There are many different obligations and aspects to the role of an estate executor or administrator. Their primary duty is to collect assets and satisfy estate obligations. In most instances, the assets owned by a decedent are easily identified and collected, such as bank accounts, real estate, financial accounts and retirement funds. Likewise, the identification and satisfaction of obligations is typically uncomplicated with regard to items such as credit card bills, car loans, mortgages and other consumer debt obligations.
A recent Manhattan case decided by Manhattan Surrogate Rita Mella on August 18, 2022 entitled “Estate of Buhannic” involved a number of important aspects regarding estate settlement.
In Buhannic, the Court had issued letters to the fiduciaries which contained restrictions prohibiting the fiduciaries from disposing or selling estate assets without the further order of the Court. This is a common type of restriction which often appears in letters of administration in intestate cases. Such language requires that the administrator seek Court approval for a transaction. Thus, interested parties in the estate would receive notice of the request for approval made to the Court and may review the appropriateness of the matter. Any Objections can then be dealt with. In the Buhannic case, the fiduciaries sought to sell shares of stock in order to pay estate obligations. The parties ended up agreeing on the sale and the Surrogate required that the fiduciaries obtain a surety bond to secure their use of the funds.

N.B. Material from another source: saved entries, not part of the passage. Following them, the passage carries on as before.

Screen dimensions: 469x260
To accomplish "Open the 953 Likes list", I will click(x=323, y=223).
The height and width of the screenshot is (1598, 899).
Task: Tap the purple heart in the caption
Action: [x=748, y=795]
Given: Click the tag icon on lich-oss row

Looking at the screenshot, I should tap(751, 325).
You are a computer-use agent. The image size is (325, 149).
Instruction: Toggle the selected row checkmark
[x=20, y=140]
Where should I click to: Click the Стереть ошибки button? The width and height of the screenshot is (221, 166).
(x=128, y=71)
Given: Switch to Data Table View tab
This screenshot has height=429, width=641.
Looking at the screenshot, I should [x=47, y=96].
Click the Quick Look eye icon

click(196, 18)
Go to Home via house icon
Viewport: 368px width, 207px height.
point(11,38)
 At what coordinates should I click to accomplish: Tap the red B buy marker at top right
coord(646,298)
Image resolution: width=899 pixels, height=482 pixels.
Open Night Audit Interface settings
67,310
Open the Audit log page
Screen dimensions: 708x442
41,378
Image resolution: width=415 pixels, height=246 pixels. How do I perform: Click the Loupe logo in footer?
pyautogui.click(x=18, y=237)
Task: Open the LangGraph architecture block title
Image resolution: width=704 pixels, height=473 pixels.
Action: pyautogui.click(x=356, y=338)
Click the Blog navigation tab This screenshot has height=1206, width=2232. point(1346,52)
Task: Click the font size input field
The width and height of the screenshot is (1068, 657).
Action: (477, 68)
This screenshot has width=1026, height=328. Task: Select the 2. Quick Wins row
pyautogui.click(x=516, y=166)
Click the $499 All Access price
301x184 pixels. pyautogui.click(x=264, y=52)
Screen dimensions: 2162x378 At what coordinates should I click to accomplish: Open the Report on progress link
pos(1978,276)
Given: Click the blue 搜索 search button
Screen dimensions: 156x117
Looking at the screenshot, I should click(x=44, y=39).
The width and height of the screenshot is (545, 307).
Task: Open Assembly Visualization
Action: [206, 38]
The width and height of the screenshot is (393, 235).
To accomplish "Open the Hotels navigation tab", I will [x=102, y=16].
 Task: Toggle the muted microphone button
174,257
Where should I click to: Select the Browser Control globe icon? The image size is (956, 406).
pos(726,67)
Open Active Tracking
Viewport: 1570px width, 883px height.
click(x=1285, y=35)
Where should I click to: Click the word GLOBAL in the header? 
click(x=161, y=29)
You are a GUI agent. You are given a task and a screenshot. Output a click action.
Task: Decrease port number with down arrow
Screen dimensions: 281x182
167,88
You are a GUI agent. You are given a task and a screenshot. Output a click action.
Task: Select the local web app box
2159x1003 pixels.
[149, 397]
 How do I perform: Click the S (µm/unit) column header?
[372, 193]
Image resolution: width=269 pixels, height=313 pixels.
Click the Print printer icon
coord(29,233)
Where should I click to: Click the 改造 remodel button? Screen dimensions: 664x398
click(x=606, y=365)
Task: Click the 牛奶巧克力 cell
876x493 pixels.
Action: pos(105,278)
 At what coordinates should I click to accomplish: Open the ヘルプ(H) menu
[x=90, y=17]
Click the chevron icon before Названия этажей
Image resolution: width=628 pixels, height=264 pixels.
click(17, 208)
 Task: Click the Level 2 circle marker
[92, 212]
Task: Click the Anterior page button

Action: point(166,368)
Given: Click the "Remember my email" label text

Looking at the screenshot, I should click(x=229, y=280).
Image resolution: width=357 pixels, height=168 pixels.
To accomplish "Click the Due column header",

The primary need for the proceeds of the sale was to pay various costs associated with a cooperative apartment. As part of their application to the Court the Buhannic fiduciaries also sought permission from the Court to pay estate debts and various expenses of administration. The Court declined to provide an order allowing such payment. It recognized that the payment of debts and expenses was an obligation of a fiduciary for which the fiduciary was mandated to exercise discretion. The Court refused to substitute the Court’s judgment in the place of the legal responsibilities imposed on the appointed estate representative. The Court specifically referred to the powers granted to a fiduciary under Estates Powers and Trusts Law Section 11-1.1(6)(22) and Surrogate’s Court Procedure Act Sections 1412(3)(a) and 903(1).
It should be pointed out that in the typical case the Surrogate’s Court will not substitute its judgment in the place of a representative’s decision making duties. However, there are special circumstances where the Court will consider a proposed course of action by a fiduciary and determine whether the action should be taken. SCPA Section 2107 entitled “Court may direct as to value, manner and time of sale of property and give advice and direction in extraordinary circumstances”, provides a procedure whereby the Court, in its discretion, may review and provide direction. The utilization of this procedure may avoid estate litigation at a later date when estate beneficiaries may object or complain or about actions taken by a representative. However, the statute itself provides that in the usual situation, the Court will not substitute its judgment in the place of a fiduciary.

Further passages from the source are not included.